Big Data has the potential to revolutionise how financial institutions conduct their KYC (‘Know Your Client’) due diligence.
Internal data collation is not serving most companies, data sets are incomplete and large decentralised systems used by organisations mean that information on a customer can be spread across multiple internal systems. KYC information is often outdated as it was collected when the customer came on board, possibly many years ago. This causes incredible inefficiencies of time and resource to wade through the data, and information provided by this data often leads to poor decision making. The type of information institutions have access to is often a credit report, maybe some past data and anything declared by the client – again, this lack of data leads to difficult decision making.
The landscape is changing. With new technology and more data, companies can obtain and store data about potential customers they could have only dreamed of ten years ago.
Financial institutions should ensure that their own internal data is stored centrally so that silos of information don’t spring up in different departments. With modern CRM systems this should be achievable. Once data is centralised and cleaned internally this allows institutions to layer on more information, build deeper knowledge of customers and begin to spot behaviour trends and correlations.
The potential to access data from third party providers to get a more complete understanding of the new customer is mouth-watering. Public databases, consumer reporting agencies, other financial institutions and many other avenues are all potential sources of information on new customers.
There is a huge inefficiency in each institution collecting their own information on customers. Big Data offers the possibility of storing data centrally and reducing the burden for everyone who needs it. The debate on customer privacy will be fierce and ongoing but the benefits of greater simplicity and transparency are clear – although for unscrupulous customers the status quo clearly suits them a lot better.
On-boarding new customers in the current climate is risky. There is a ton of legislation and it can be horribly inefficient. A lot of the data collection is via self-declaration, and as well as being open to abuse and time consuming can really put off customers - 99% of whom are completely legitimate. So an institution is always weighing up risk versus speed. Big Data is so exciting because it opens up the potential to more efficient data which means institutions can get customers through the process much faster.
The applications are endless. If a financial institution wants deeper and richer data on potential customers this data is becoming more comprehensive all of the time. From social profiles, to driving data, to health data and budget management tools. All of this data is useful and can be plugged in to a view of a potential new customer and their creditworthiness.

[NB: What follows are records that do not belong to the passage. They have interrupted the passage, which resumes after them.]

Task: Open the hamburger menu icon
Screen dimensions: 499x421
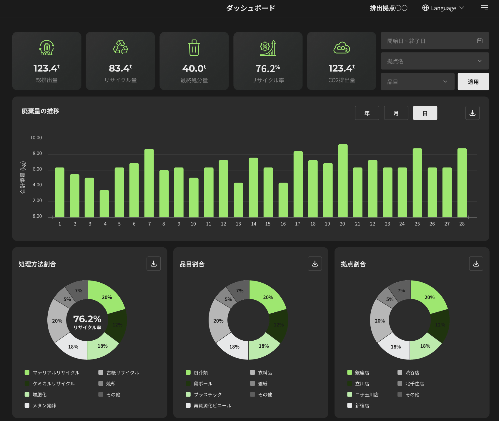Action: click(x=484, y=8)
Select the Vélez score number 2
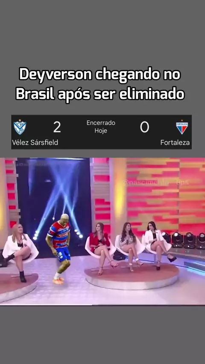This screenshot has width=205, height=364. coord(57,127)
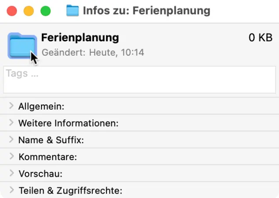Click the Name & Suffix: heading
The height and width of the screenshot is (198, 279).
pyautogui.click(x=51, y=140)
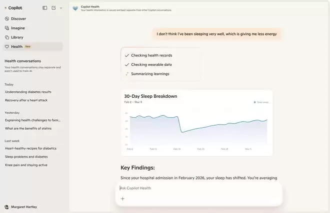330x213 pixels.
Task: Click the Checking wearable data checkmark step
Action: pos(127,64)
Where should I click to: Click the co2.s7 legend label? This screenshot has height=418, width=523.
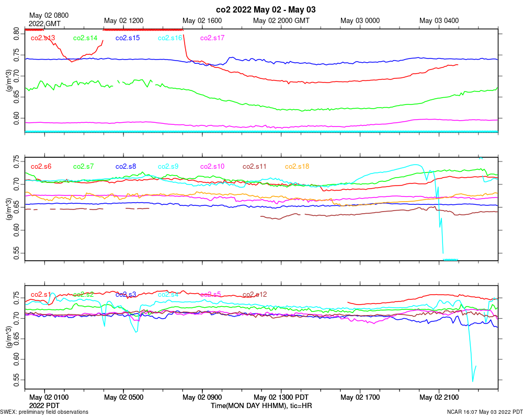tap(83, 166)
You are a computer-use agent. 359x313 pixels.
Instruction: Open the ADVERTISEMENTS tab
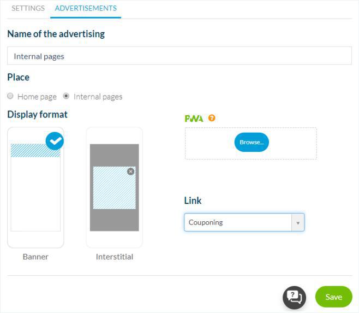pos(86,8)
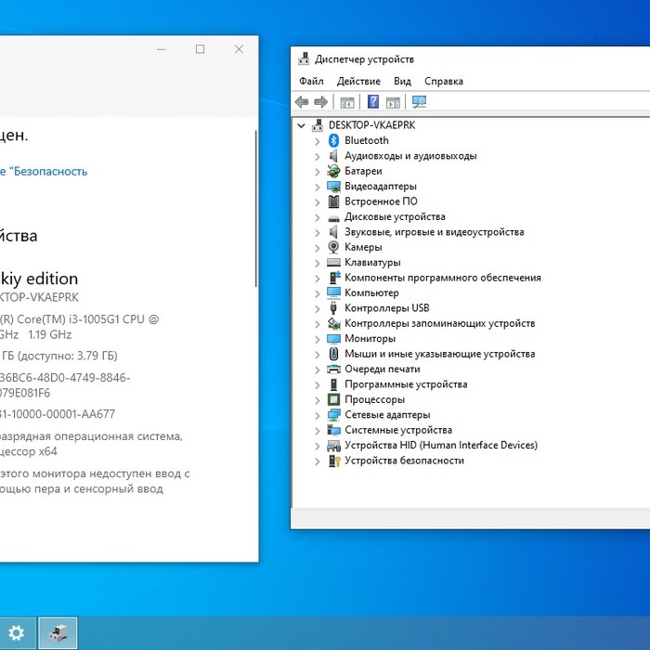Image resolution: width=650 pixels, height=650 pixels.
Task: Click the blue Help question mark toolbar icon
Action: point(373,102)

With machine learning technology evolving all of the time, making predictions about future behaviour is possible. Big Data could show various correlations between behaviours and likely credit default. Banks could track these trends with their customer base and then evaluate new customers using the same criteria. Theoretically, red flags on credit worthiness could be thrown up for all sorts of reasons what banks don’t have access to right now.
It is hard to predict how Big Data will affect working with new customers. The opportunities are endless, and it will likely be a battle between the banks and the regulators to determine how much information banks can access and use. What is not hard to predict is that institutions who want to learn about new customers will have more information than ever.